En Castellón llevamos mucho tiempo esperando al AVE. Más de diez años. Lo prometió José Luis Rodríguez Zapatero, lo prometió Mariano Rajoy, lo prometió hasta el gato pardo.

El que por fin «aterrizase» el AVE en Castellón el lunes 22 de enero fue todo un hito, sí, y un despropósito al mismo tiempo. Tantos estuvimos esperándolo que finalmente llegó con retraso el mismísimo día de su viaje inaugural. El AVE, el tren de alta velocidad que nunca hace tarde, se retrasó veinte minutos cuando por fin cruzaba tierras castellonenses.

Y el martes, el segundo día de su puesta en funcionamiento, cuando ya no transportaba autoridades sino viajeros de pago, también se retrasó. Llegó diez minutos tarde a Madrid. Ya sé que diez es menos que veinte. Pero sigue siendo mucho.

ME PREGUNTO si el famoso tercer hilo va a funcionar bien algún día. Que compartan plataforma los trenes de cercanías, los borregueros de carga, los mercancías, los regionales, el Euromed y los trenes de alta velocidad puede que sea demasiado para un trayecto de sesenta kilómetros que atraviesa ciudades, zonas industriales y demás.
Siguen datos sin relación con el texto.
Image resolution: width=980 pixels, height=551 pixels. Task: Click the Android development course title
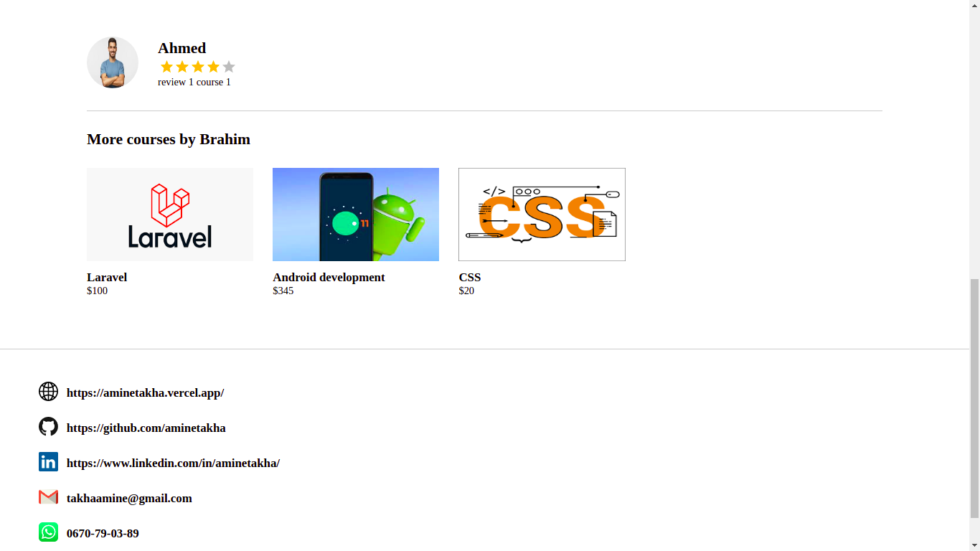[x=329, y=277]
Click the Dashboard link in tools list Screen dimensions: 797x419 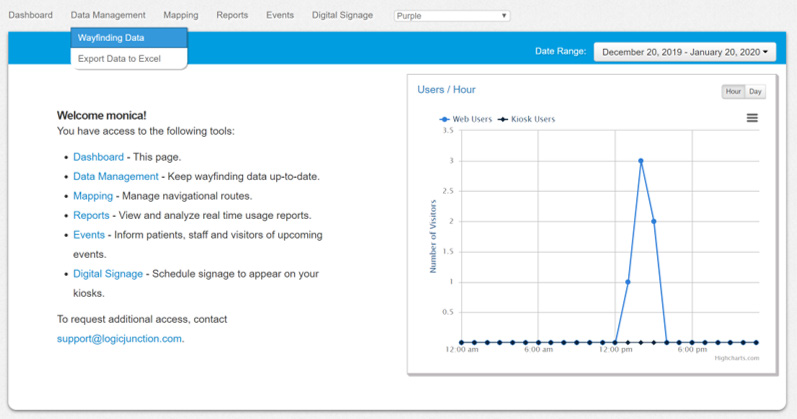[x=98, y=157]
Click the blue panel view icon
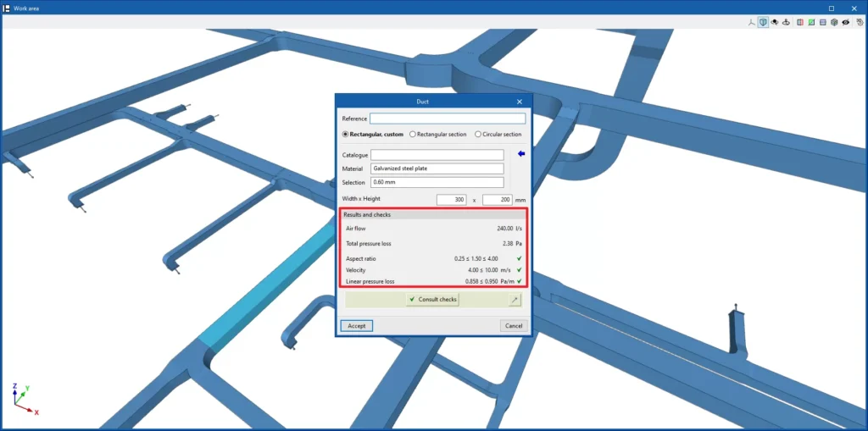This screenshot has width=868, height=431. 822,23
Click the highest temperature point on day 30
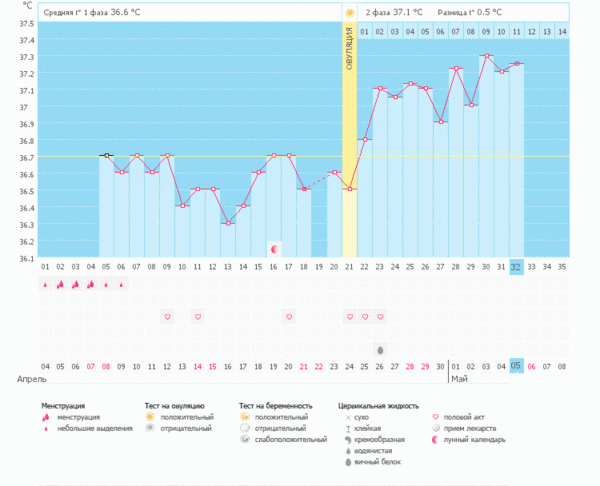Screen dimensions: 600x486 pos(487,56)

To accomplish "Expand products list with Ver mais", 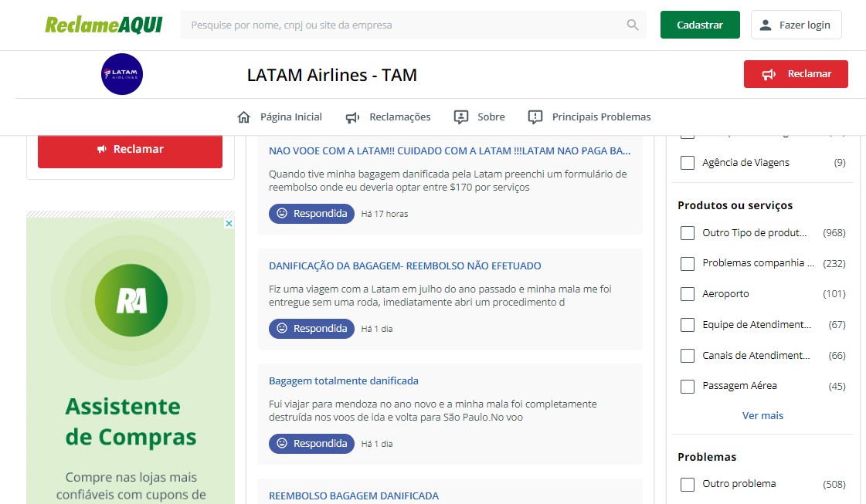I will pos(762,415).
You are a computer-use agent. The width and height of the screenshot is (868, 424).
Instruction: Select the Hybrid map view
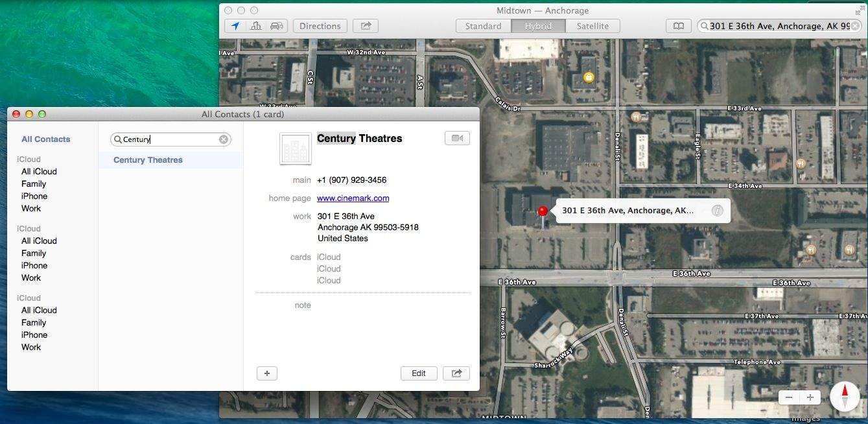tap(538, 26)
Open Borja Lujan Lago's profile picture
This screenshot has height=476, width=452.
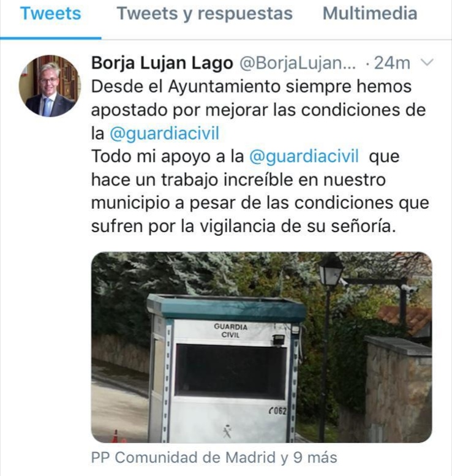point(50,86)
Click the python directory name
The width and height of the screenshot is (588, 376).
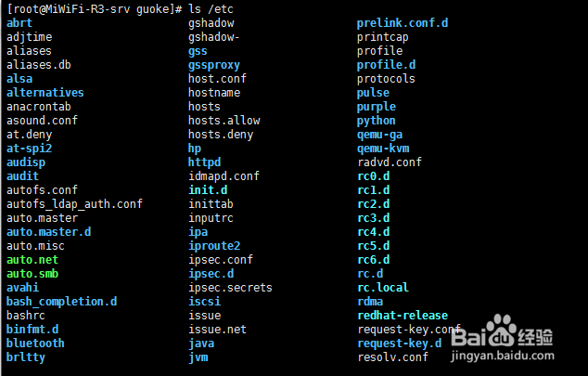(376, 121)
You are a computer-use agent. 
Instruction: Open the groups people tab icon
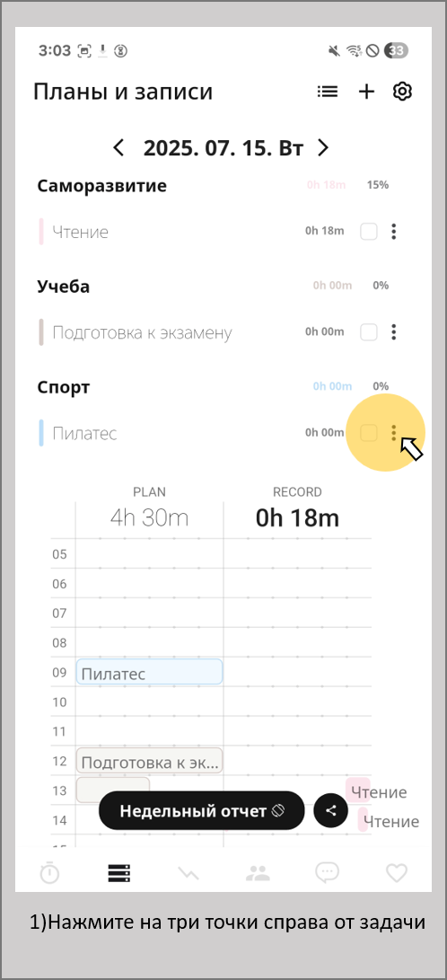(258, 872)
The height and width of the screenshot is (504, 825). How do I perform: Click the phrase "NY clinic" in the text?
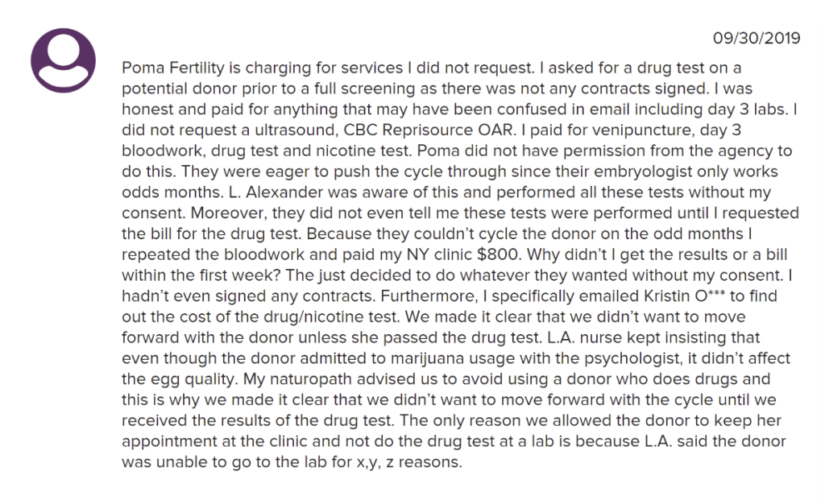(x=439, y=254)
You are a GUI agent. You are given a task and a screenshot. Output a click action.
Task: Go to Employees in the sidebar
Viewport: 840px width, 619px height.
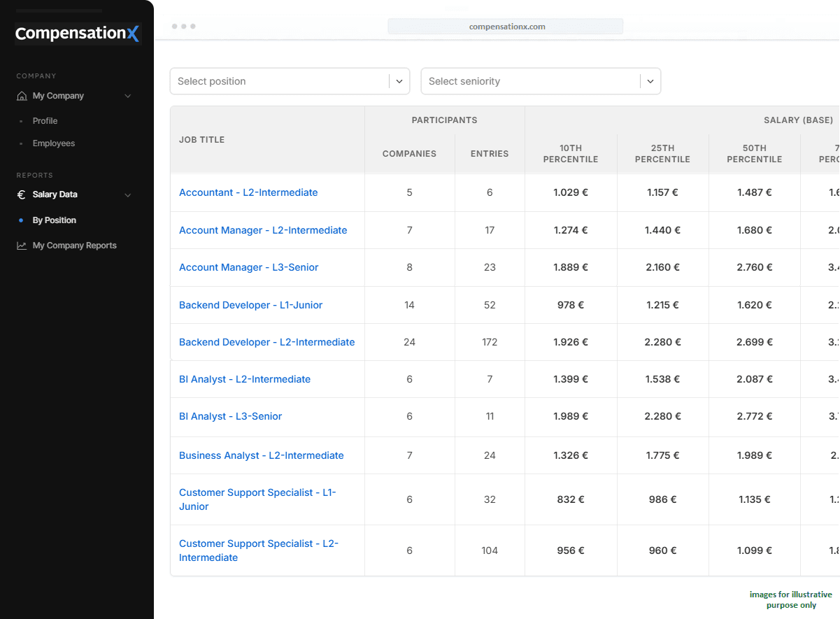coord(53,143)
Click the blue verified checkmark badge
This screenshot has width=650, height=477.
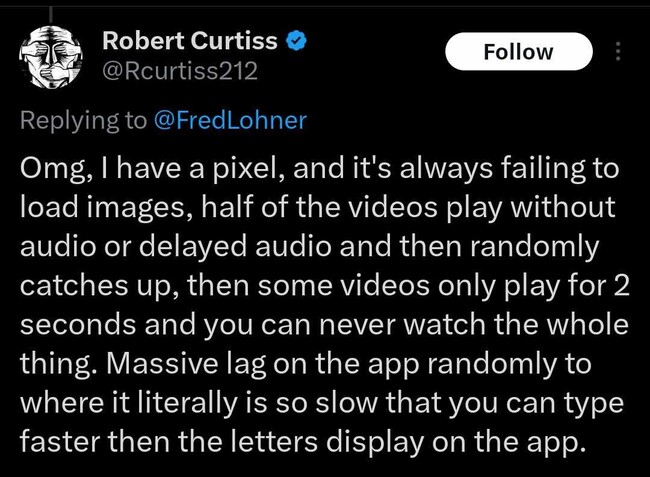point(296,41)
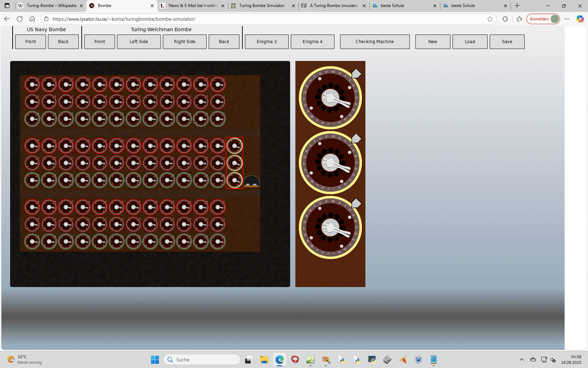Open the US Navy Bombe Front view
The width and height of the screenshot is (588, 368).
(x=30, y=42)
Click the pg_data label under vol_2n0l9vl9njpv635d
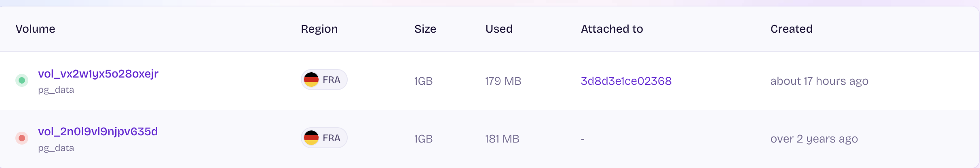This screenshot has width=980, height=168. (56, 148)
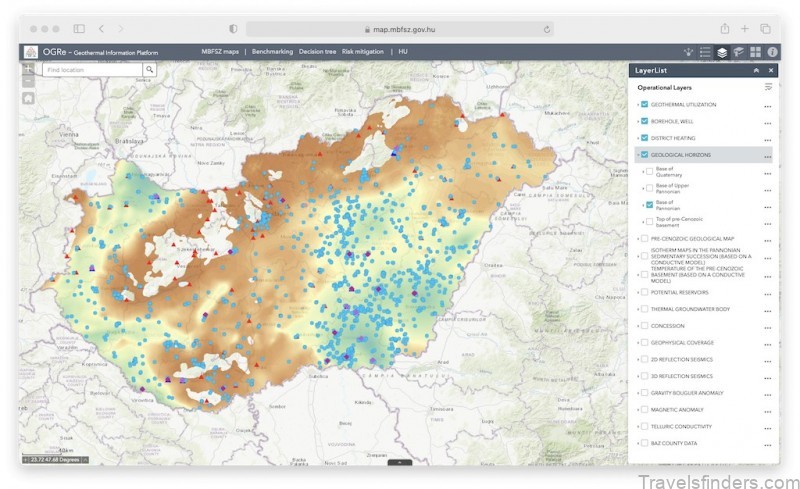Click the MBFSZ maps link
Image resolution: width=800 pixels, height=489 pixels.
point(220,51)
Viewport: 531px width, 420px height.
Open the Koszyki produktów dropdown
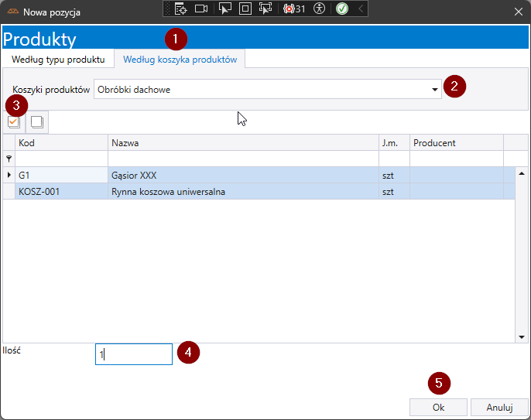coord(434,90)
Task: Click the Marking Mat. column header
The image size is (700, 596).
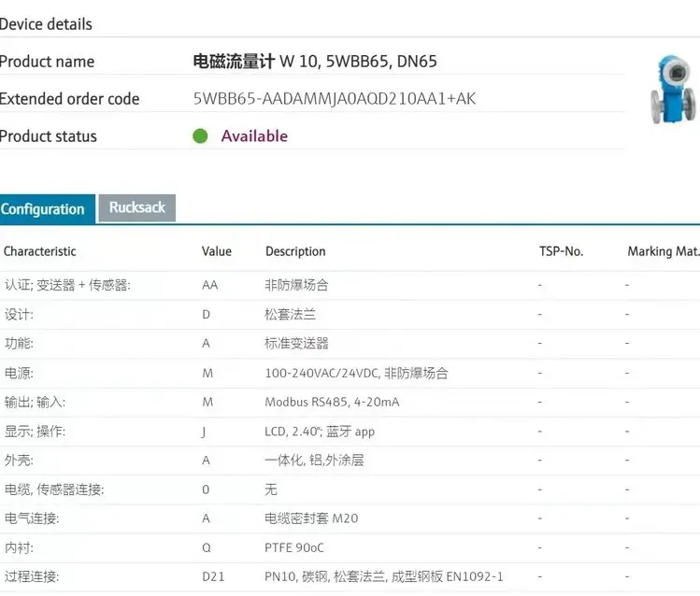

Hace tiempo, allá por el pleistoceno, se hablaba de expropiaciones de terrenos para realizar ampliaciones de plataformas, se hablaba de terceras vías, de soluciones que en apariencia eran más satisfactorias que el ya mencionado tercer hilo ferroviario.

Algo pasó entre el pleistoceno y la postmodernidad y en el camino se quedó el verdadero AVE a Castellón.